Beberapa prinsip moral yang harus dipegang agar menjadi pemimpin yang baik
menurut Svami Sathya Narayana adalah dimilikinya karakter individu
(pribadi) dan karakter nasional. Dengan melepaskan kepentingan pribadi,
melepaskan secara total pikiran kepemilikan “punyaku” dan “punyamu”, pemimpin
sejati harus mempersembahkan segala kemampuannya bagi kesejahteraan bersama dan
mengangkat reputasi negaranya.
C. Lima Pilar Utama
Diperlukan lima pilar utama bagi pemimpin sebagai persiapan melakukan
pelayanan (seva) tertinggi bagi rakyat dan negara. Pertama, sathya,
memegang teguh kebenaran dan berusaha terus-menerus memperjuangkannya, betapa
pun pahitnya. Dalam mengungkapkan kebenaran hendaknya bisa menimbulkan kebaikan
bersama, dan tidak mencelakakan serta mengorbankan pihak lain. Kebenaran yang
dipraktikkan dengan cara itu akan dapat mengatasi sekat-sekat perbedaan parpol,
ideologi bahkan keyakinan.
Kedua, dharma,menerapkan kebajikan tanpa memperhitungkan kepentingan sendiri atau
golongan, serta menggunakan tubuh dan pikiran untuk kebaikan orang banyak. Sariram
Aadyam Khalu Dharma Saadhanam. Tubuh dan pikiran terutama ditujukan untuk
pencapaian jalan kebajikan. Tubuh dan pikiran harus melakukan bermacam-macam
fungsi demi kebaikan masyarakat, bangsa dan negara.

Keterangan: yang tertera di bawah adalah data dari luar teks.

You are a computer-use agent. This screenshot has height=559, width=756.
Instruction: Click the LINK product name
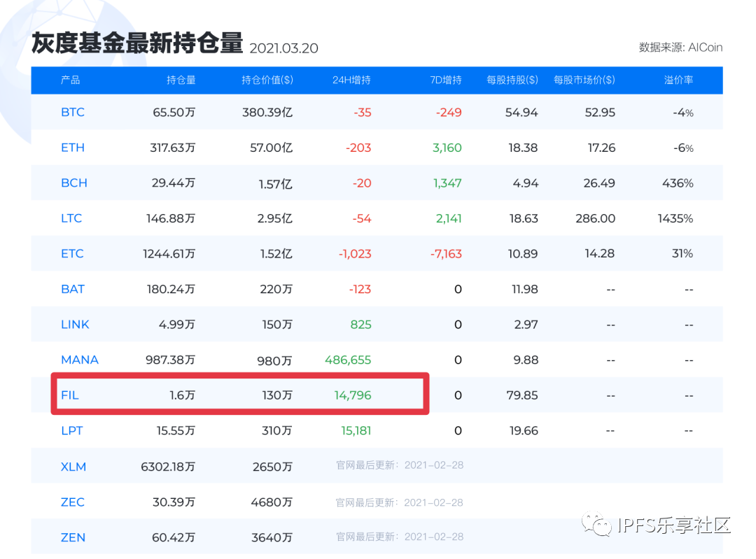pos(75,324)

Ketiga, shanti,menumbuhkan kedamaian setiap saat yang terpancar dari kesadaran akan
realitas di dalam diri. Keadaan ini merupakan manifestasi dari sat,
keberadaan murni dari jiwa, karena kedamaian sendiri melampaui pemahaman. Visi
sakral berkombinasi dengan kebebasan jiwa menghasilkan kedamaian yang dalam
kenyataannya merupakan “madhura-ananda” atau kebahagiaan bagi seluruh
rakyat.
Keempat, prema,memupuk cinta kasih murni tanpa ego. Bisa mengatasi kepicikan di dalam diri
dan mengidentifikasikan diri dengan golongan lain dalam satu kesatuan. Politisi
yang memiliki cinta kasih bagi yang lain, dengan berpegang pada kebenaran, dan
membaktikan dirinya untuk kebaikan orang lain, dialah pelayan rakyat yang
sebenar-benarnya.
Kelima, ahimsa, pantang
menggunakan cara-cara kekerasan. Penyelesaian masalah dengan kekerasan justru
akan mengundang kekerasan baru. Kekerasan bukannya menyadarkan lawan politik
tetapi justru menyuburkan kebencian dan rasa dendam. Sebaliknya, dengan paham
pantang kekerasan, caleg atau politisi dapat mengembangkan cinta kasih dan
kemampuannya sehingga dapat mengaktualisasikan diri sebagai makhluk sosial yang
menghargai heterogenitas, inklusivisme, pertukaran mutual, toleransi dan
kebersamaan.
D. Penutup
Dengan kelima pilar utama dan prinsip-prinsip moral itu,
kita berharap akan semakin banyak lagi caleg atau politisi yang kelak akan
menjadi pemimpin baik serta berpihak pada rakyat. Mereka yang menata dirinya
secara inklusif, mengedepankan penerimaan tanpa diskriminasi, serta menghindari
persaingan yang memicu konfik politik. Salah satu hymne dalam kitab Rg
Veda telah mengisyaratkan pentingnya rasa kebersamaan itu. Sam gacchadhvam,
sam vadadhvam, sam vo manamsi janatam. Berkumpullah, berdiskusilah bersama,
buatlah pikiranmu bersatu padu. Dengan pikiran yang bersatu padu itu akan bisa
menumbuhkan keyakinan yang sama. Sebab,
Di mana ada keyakinan, di sana ada cinta kasih,
Di mana ada cinta kasih, di sana ada kedamaian,
Di mana ada kedamaian, di sana ada kebenaran,
Di mana ada kebenaran, di sana ada Tuhan,
Di mana ada Tuhan, di sana ada kebahagiaan.
Di mana ada cinta kasih, di sana ada kedamaian,
Di mana ada kedamaian, di sana ada kebenaran,
Di mana ada kebenaran, di sana ada Tuhan,
Di mana ada Tuhan, di sana ada kebahagiaan.